Records shown:
·····

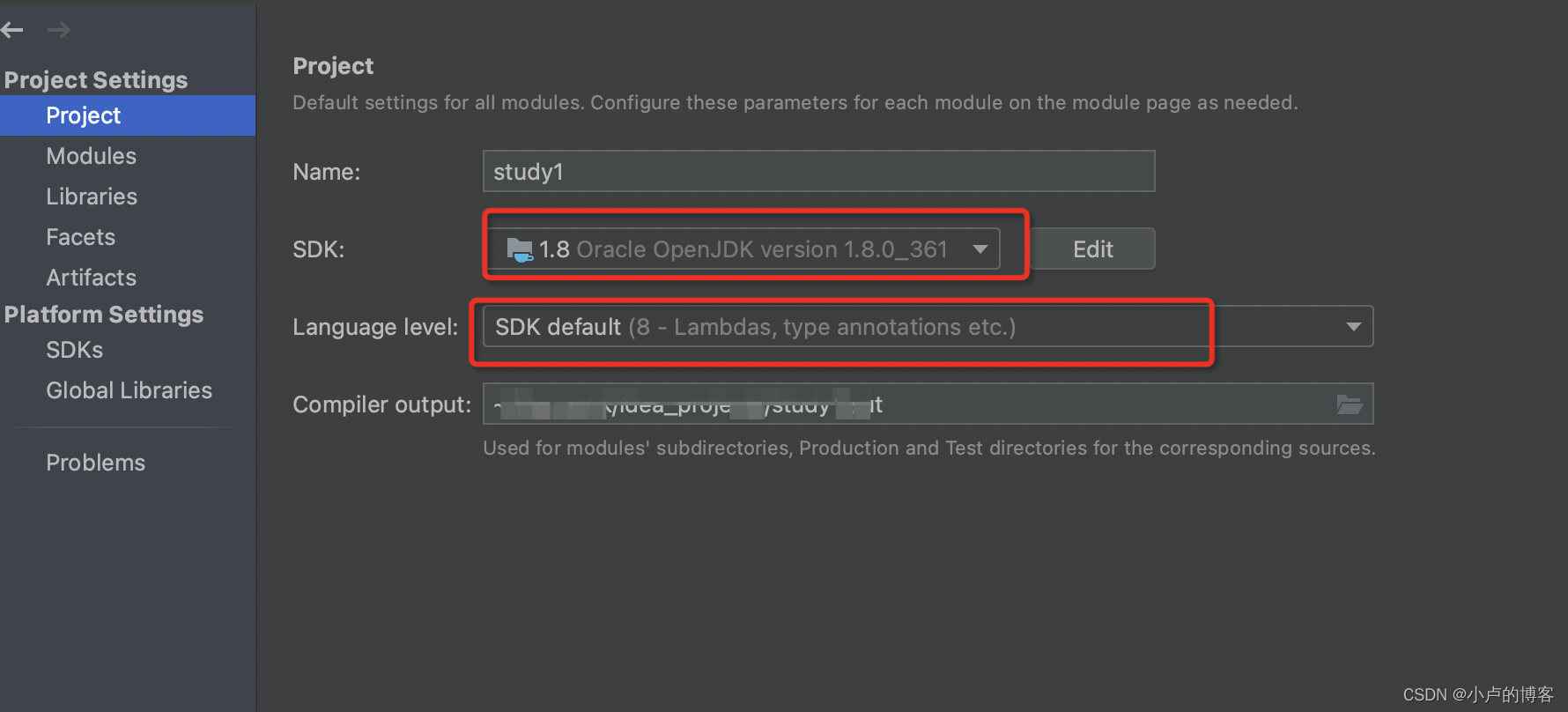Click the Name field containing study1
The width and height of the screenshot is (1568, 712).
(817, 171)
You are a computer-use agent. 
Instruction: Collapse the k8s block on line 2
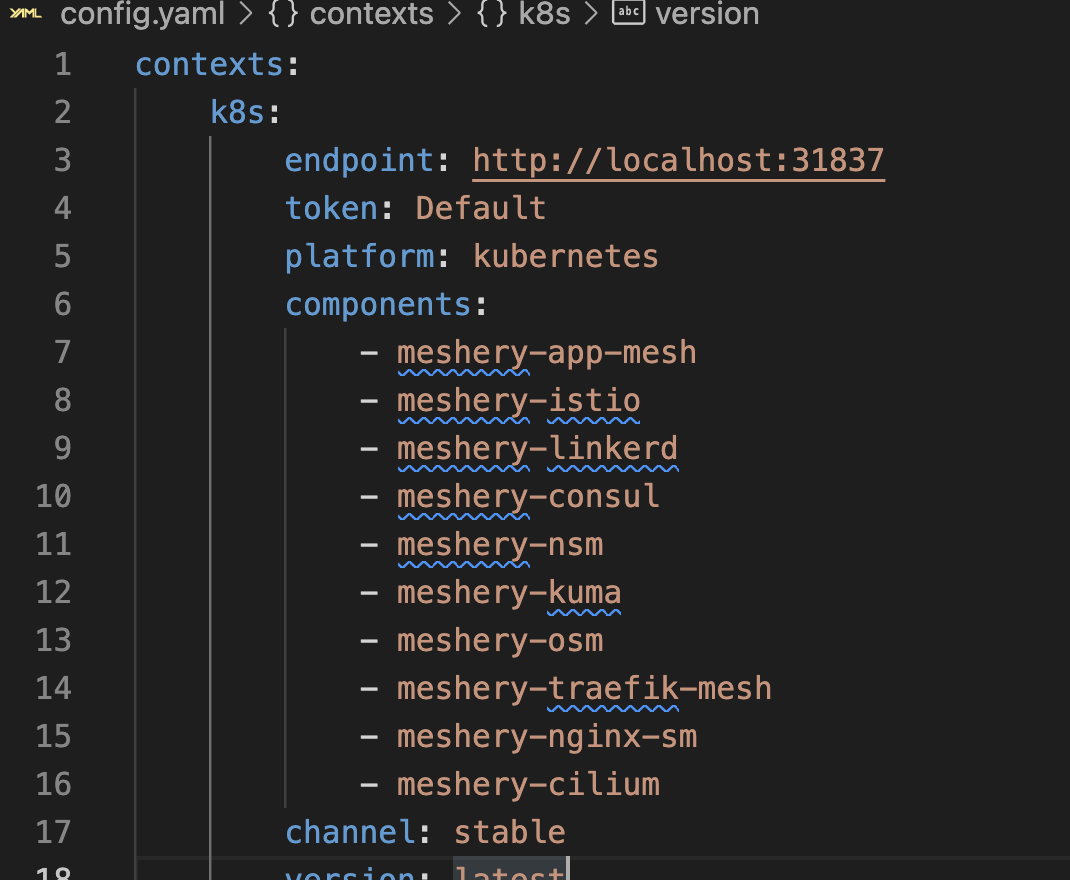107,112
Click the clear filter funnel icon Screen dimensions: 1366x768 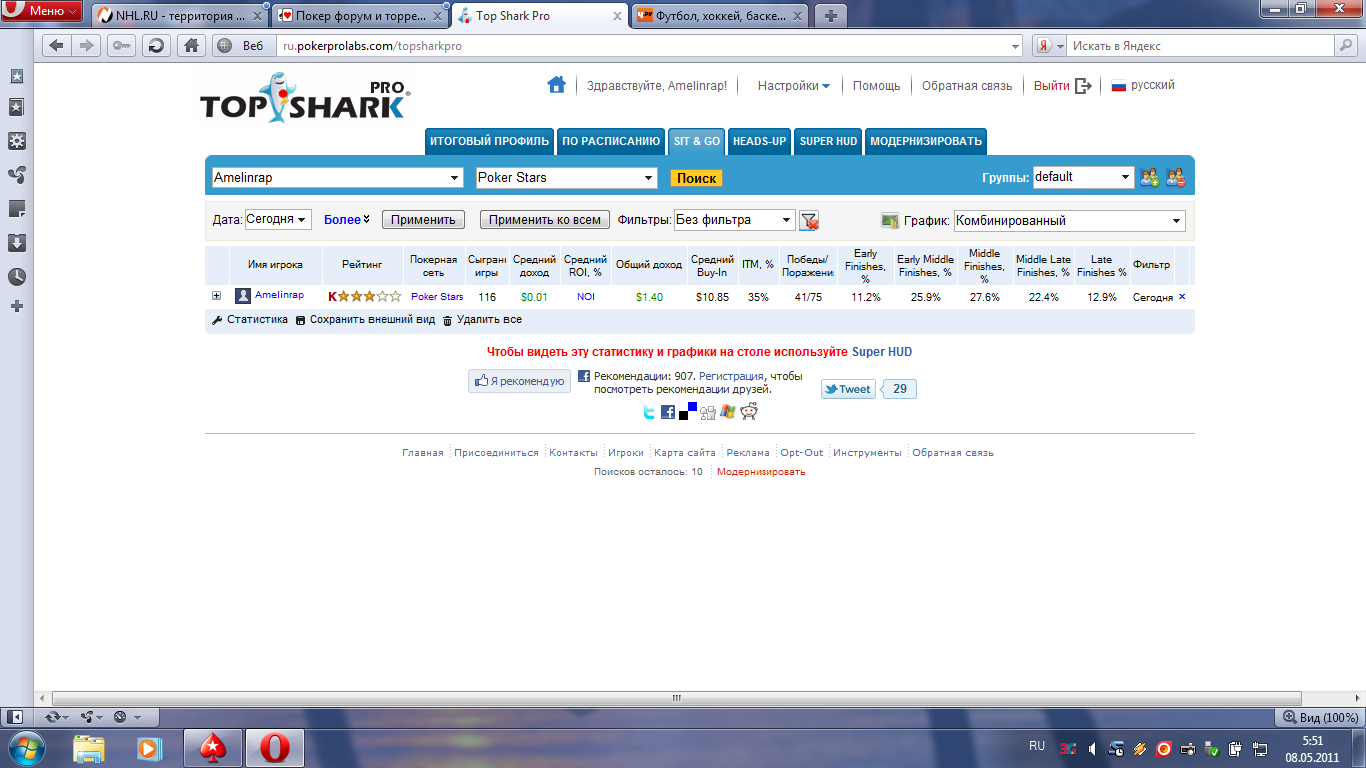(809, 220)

·····

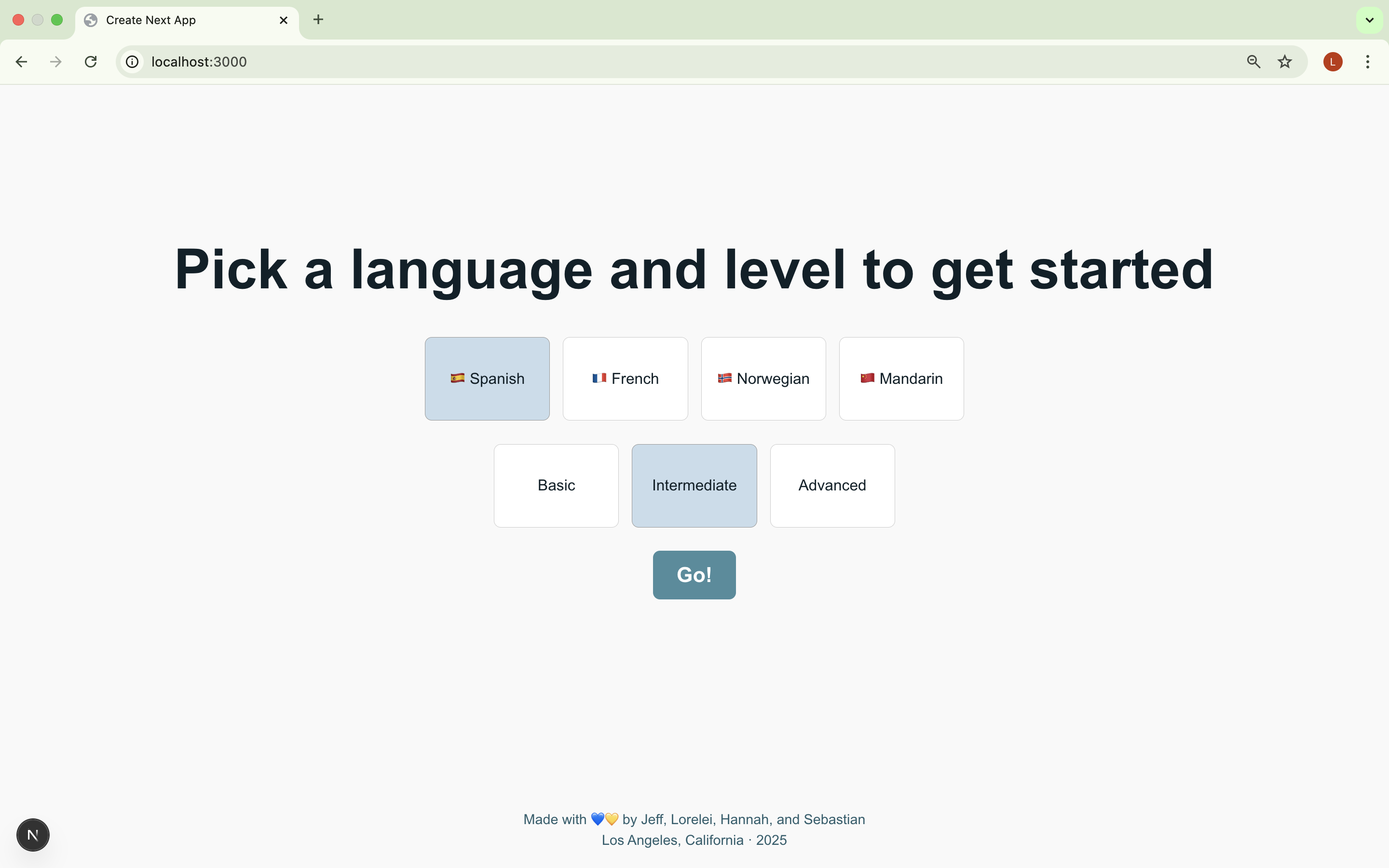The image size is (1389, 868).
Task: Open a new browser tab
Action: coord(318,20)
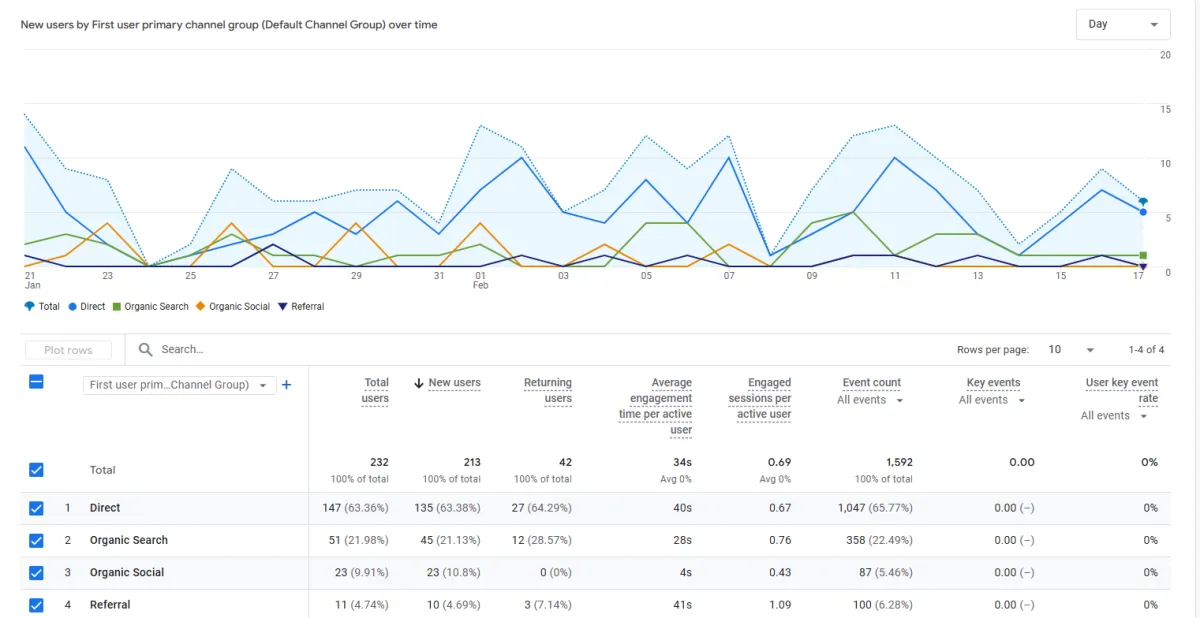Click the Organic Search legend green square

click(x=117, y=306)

·····

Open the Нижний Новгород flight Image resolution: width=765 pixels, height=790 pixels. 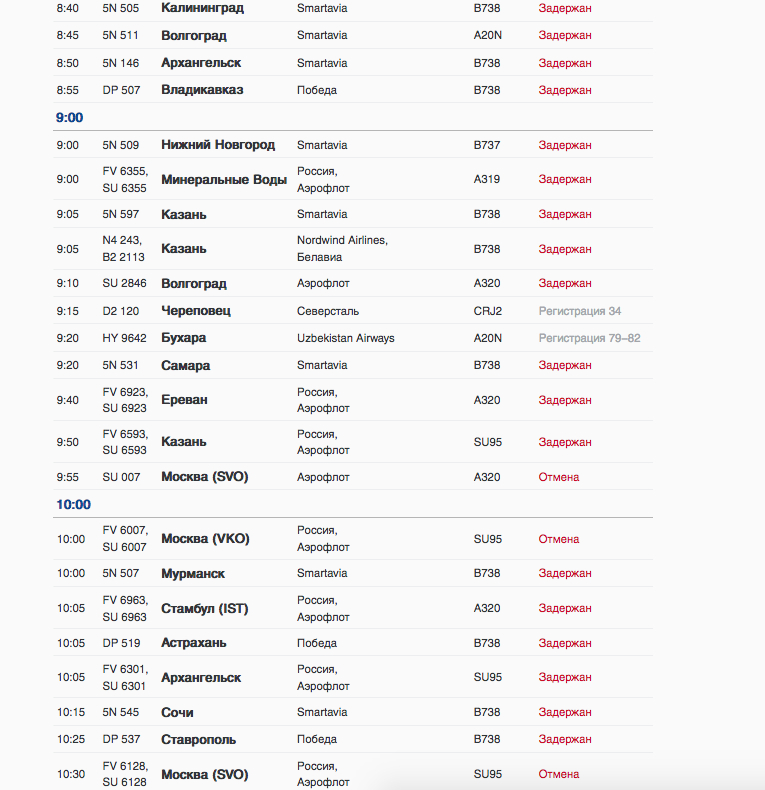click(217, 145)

·····

What to do: Render the lines starting at the one containing "The image size is (1389, 868)." and ending at the one containing "click(x=117, y=306)" as a Markdown table with the columns No. and Text, numbering each line and omitting blank lines. Leave the pictures out of the table.

Correct result:
| No. | Text |
|---|---|
| 1 | The image size is (1389, 868). |
| 2 | Task: Open a new browser tab |
| 3 | Action: coord(318,20) |
| 4 | Click the Organic Search legend green square |
| 5 | click(x=117, y=306) |